• _EXERCISE INSTRUCTIONS_
Reproduce the listing below line for line, keeping every character unchanged.

• _DATASET ENTRIES_
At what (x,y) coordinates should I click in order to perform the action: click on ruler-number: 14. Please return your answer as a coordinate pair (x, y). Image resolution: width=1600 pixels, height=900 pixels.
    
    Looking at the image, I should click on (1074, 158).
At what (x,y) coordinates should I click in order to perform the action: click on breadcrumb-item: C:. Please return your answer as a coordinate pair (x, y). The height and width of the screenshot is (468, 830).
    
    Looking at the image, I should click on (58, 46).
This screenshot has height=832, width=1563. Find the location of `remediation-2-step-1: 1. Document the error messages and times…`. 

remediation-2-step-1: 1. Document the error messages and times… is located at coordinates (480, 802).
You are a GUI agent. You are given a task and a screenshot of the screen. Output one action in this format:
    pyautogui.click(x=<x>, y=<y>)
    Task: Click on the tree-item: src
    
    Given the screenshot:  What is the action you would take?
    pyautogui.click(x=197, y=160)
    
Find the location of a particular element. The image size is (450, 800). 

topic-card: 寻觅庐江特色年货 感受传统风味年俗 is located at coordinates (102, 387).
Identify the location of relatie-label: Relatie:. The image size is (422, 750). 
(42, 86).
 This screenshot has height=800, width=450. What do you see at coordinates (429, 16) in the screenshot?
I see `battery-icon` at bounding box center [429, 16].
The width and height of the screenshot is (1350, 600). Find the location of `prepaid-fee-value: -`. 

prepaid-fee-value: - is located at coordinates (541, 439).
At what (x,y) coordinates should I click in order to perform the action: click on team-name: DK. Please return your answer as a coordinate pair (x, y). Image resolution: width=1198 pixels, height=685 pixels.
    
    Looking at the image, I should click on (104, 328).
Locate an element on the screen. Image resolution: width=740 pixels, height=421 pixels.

• _OUTPUT OF THE EXERCISE_
At what (x,y) coordinates should I click in order to perform the action: click on ruler-number: 14. Please return your answer as a coordinate pair (x, y). Image resolution: width=1600 pixels, height=900 pixels.
    
    Looking at the image, I should click on (1074, 158).
At what (x,y) coordinates should I click in order to perform the action: click on breadcrumb-item: C:. Please return your answer as a coordinate pair (x, y). The height and width of the screenshot is (468, 830).
    
    Looking at the image, I should click on (58, 46).
This screenshot has height=832, width=1563. Find the location of `remediation-2-step-1: 1. Document the error messages and times…`. 

remediation-2-step-1: 1. Document the error messages and times… is located at coordinates (480, 802).
You are a GUI agent. You are given a task and a screenshot of the screen. Output one action in this format:
    pyautogui.click(x=<x>, y=<y>)
    Task: Click on the tree-item: src
    
    Given the screenshot:  What is the action you would take?
    pyautogui.click(x=197, y=160)
    
Find the location of a particular element. The image size is (450, 800). 

topic-card: 寻觅庐江特色年货 感受传统风味年俗 is located at coordinates (102, 387).
Identify the location of relatie-label: Relatie:. The image size is (422, 750). 
(42, 86).
 This screenshot has height=800, width=450. What do you see at coordinates (429, 16) in the screenshot?
I see `battery-icon` at bounding box center [429, 16].
The width and height of the screenshot is (1350, 600). Find the location of `prepaid-fee-value: -`. 

prepaid-fee-value: - is located at coordinates (541, 439).
At what (x,y) coordinates should I click in order to perform the action: click on team-name: DK. Please return your answer as a coordinate pair (x, y). Image resolution: width=1198 pixels, height=685 pixels.
    
    Looking at the image, I should click on (104, 328).
Locate an element on the screen. Image resolution: width=740 pixels, height=421 pixels.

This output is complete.